L’épouse du Premier ministre espagnol Sánchez devra comparaître en justice pour corruption, a décidé un juge.
L’épouse du Premier ministre socialiste espagnol Pedro Sanchez doit être jugée pour corruption et a l’interdiction de quitter le territoire, a statué un juge samedi.
Begoña Gomez est soupçonnée d’ avoir utilisé sa position d’épouse du Premier ministre pour obtenir des contrats de travail. Elle nie toute malversation. L’affaire a été portée devant la justice par des groupes d’extrême droite opposés au parti de Sánchez.
Le juge d’instruction Juan Carlos Peinado a ordonné à Gomez de remettre son passeport, lui a interdit de quitter l’Espagne et l’a obligée à se présenter au tribunal deux fois par mois.

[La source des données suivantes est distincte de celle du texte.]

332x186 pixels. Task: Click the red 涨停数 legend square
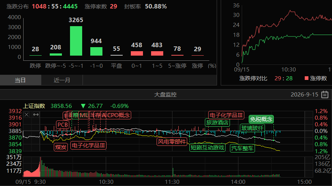pyautogui.click(x=306, y=78)
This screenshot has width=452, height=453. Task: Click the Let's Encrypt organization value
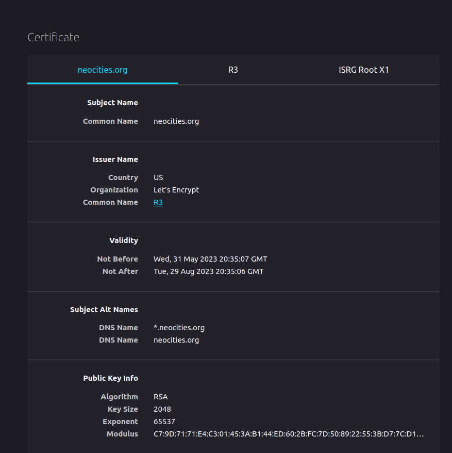coord(176,190)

Cette affaire fait partie des nombreuses enquêtes pour corruption, imminentes ou déjà en cours, qui pèsent sur Sanchez, l’un des rares dirigeants de gauche encore en fonction en Europe . Il n’est cité dans aucune de ces affaires et affirme qu’elles s’inscrivent dans une campagne visant à le destituer.
Le journal El Pais a cité des sources proches de Gomez affirmant qu’elle ferait appel des conditions imposées par le juge, notamment le retrait de son passeport. Le Parti socialiste a publié sur la plateforme de messagerie X : « (Begoña) est victime de persécution judiciaire et politique depuis deux ans. L’événement d’aujourd’hui constitue une nouvelle étape dans ce processus. »
Plusieurs proches alliés, dont le numéro trois du Parti socialiste et l’ancien ministre des Transports de Sanchez, font l’objet d’enquêtes pour des allégations de pots-de-vin liés à des travaux publics, des contrats pétroliers et gaziers et l’acquisition de masques pendant la pandémie. Ils nient toute malversation.
Par ailleurs, la Haute Cour espagnole a annoncé enquêter sur l’ancien Premier ministre José Luis Rodríguez Zapatero, soupçonné d’avoir dirigé un réseau ayant tiré profit d’activités de lobbying auprès des pouvoirs publics pour le compte de tiers, dont la compagnie aérienne Plus Ultra. Il nie ces accusations.